Blessed are the poor in spirit: for theirs is the kingdom of heaven. Blessed are the meek: for they shall possess the land. Blessed are they who mourn: for they shall be comforted. Blessed are they that hunger and thirst after justice: for they shall have their fill. Blessed are the merciful: for they shall obtain mercy. Blessed are the clean of heart: for they shall see God. Blessed are the peacemakers: for they shall be called the children of God. Blessed are they that suffer persecution for justice' sake, for theirs is the kingdom of heaven.
It sounds silly now, but I didn't have time to do my thankful Tuesday post yesterday, even though I knew in my mind what I would write. So, here it is, a day late, but no less meaningful.
I'm thankful for my house, in which I sit comfortably -- because people in Haiti watched their houses crumble, sometimes on top of them.
I am thankful for my warm, comfortable bed -- because there are children in Haiti sleeping in the dirt.
I am thankful for the food in my cupboards and refrigerator -- because most in Haiti are starving.
I'm thankful for the filtered, cold water I take for granted every day -- because millions around the world die from drinking their water.
I'm thankful for a dresser full of warm clothes -- because so many around the world wear the same dirty, tattered, insufficient clothes every day.

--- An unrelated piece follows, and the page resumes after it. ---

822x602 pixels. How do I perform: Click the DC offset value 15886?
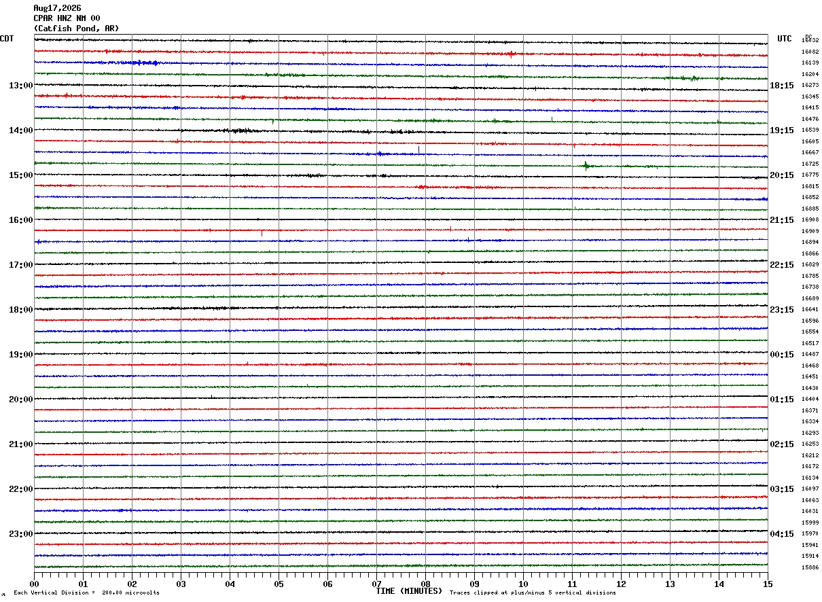(810, 567)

I'm thankful for heat -- because I'm sure there is a family not far from here who does not have that luxury tonight.
I am thankful for my faith -- because it gives me hope and compassion.

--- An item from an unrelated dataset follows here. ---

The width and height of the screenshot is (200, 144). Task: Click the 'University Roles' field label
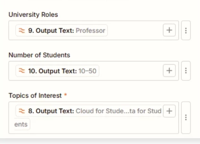pos(33,15)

I am thankful for the love in my life -- because it encourages me and reminds me of the greatest love of all.
These are all things I enjoy every day and do not stop to question. These are all things that I am blessed to have, things that so many do without.
Today marks the start of Lent for Christians around the world. During this season, I am not so much giving up something as I am being grateful for what I have, working to strengthen my faith, trying to become better at love, and repenting for where I have fallen short and hurt those around me.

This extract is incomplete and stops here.